Now, whenever I close the Ember app, any caffeine that's been logged is automatically also logged as water drank. Pretty simple! You can find this shortcut on my new Apple Shortcuts library.

Supplement/Nutrient Tracking

I've never been one for multivitamins, but I recently got a 30-day supply of morning and evening performance vitamins from Life Time Fitness for free, so I figured I'd give it a go. If you know me, you'll know my natural first instinct was to track how much of each vitamin I take each day, to quantify any impacts on my training. Unfortunately, I was a bit disappointed to find out there are no good apps for logging this sort of data to Apple Health. I went back to Shortcuts, and created two to precisely log how much I take: Log AM Vitamin and Log PM Vitamin.

These two shortcuts simply create one health sample for each nutrient in the vitamins.
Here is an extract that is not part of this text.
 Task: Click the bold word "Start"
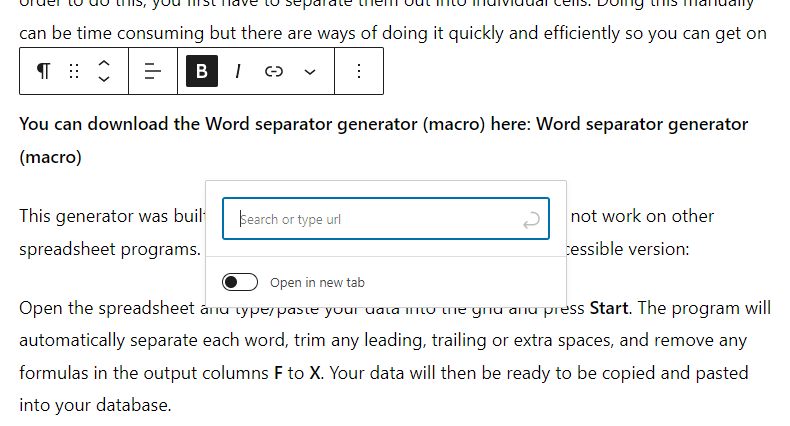point(609,308)
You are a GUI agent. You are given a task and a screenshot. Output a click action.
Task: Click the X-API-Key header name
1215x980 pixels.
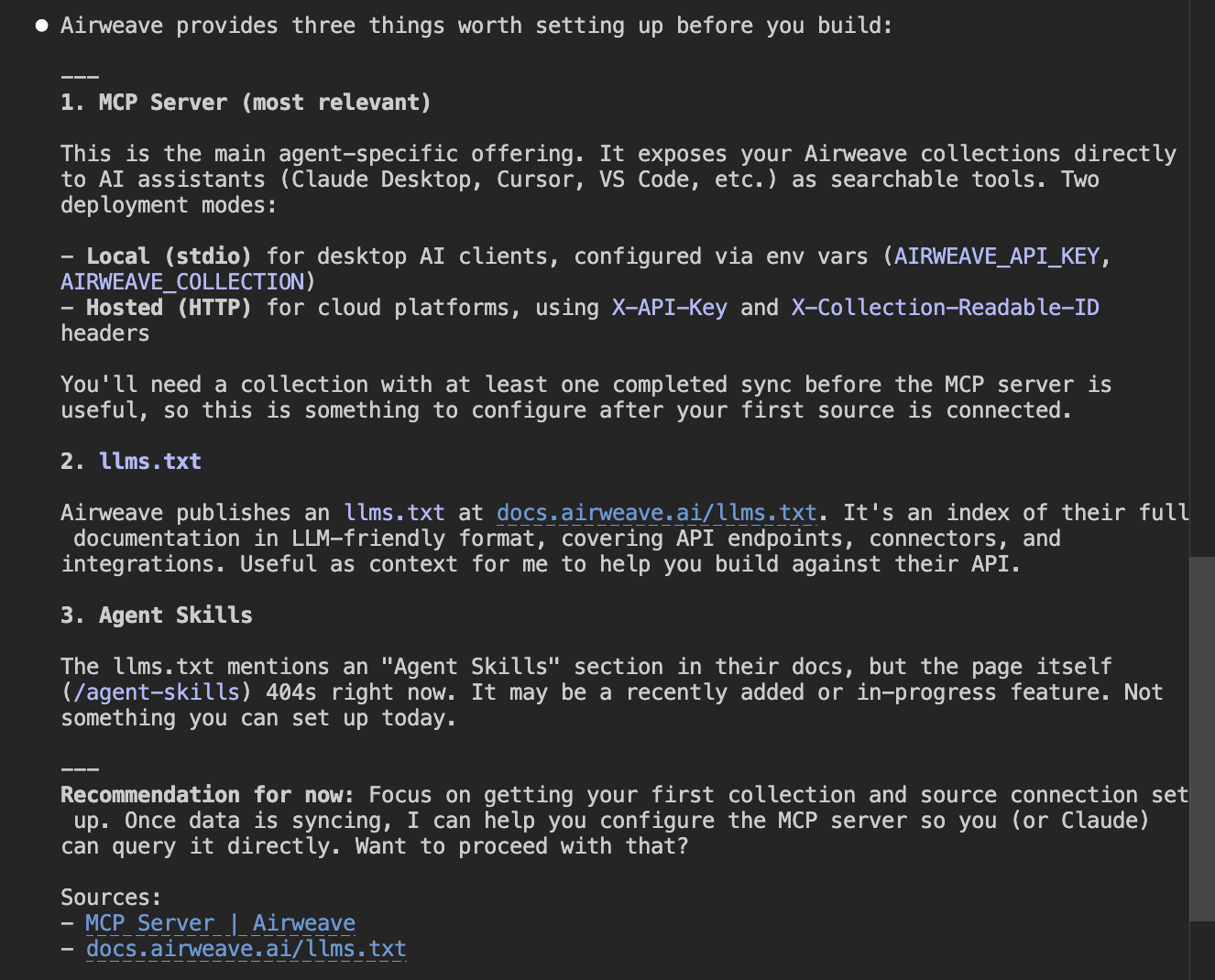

I was happy to see that Apple Health allows for tracking most of the vitamins included in the pills. Now, running the shortcut allows me to quickly log vitamin A, vitamin C, vitamin D, vitamin E, vitamin K, thiamin, riboflavin, niacin, vitamin B6, folate, vitamin B12, biotin, pantothenic acid, calcium, iodine, magnesium, zinc, selenium, copper, manganese, chromium, molybdenum, and vitamin K2. Whether or not taking these has any effect on me is still up in the air, but at least I'll have the data to back it up.

Rather than trying to do deduping logic with a persistent state, these two shortcuts simply have a confirmation prompt before running so protect against accidental activations. You can find both the AM and PM versions of this shortcut in my Apple Shortcuts library.

Miscellaneous Health Data

The Apple Health app really isn't designed for easy use by humans. It's first and foremost a database, so entering data manually can be frustrating and error-prone. Rather than try to log data manually when the need arises, I tend to create shortcuts instead. I have one to log arbitrary amounts of water in case I drink water from a bottle other than my smart bottles, or drink wine, beer, or anything else throughout the day. I have one for logging cycling distance when I ride the stationary bike at the gym or my Peloton at home. I even have some for pulling reports, such as how much caffeine I drank in the current day. Any shortcut that I access frequently I add as widgets for convenient access.


With a little practice, Apple Shortcuts can be a powerful tool for fitness tracking. In the future, I'll share some other shortcuts I've built to automate other tasks that don't just relate to health and fitness. In the meantime, let me know if you have any unique shortcuts that make your life easier!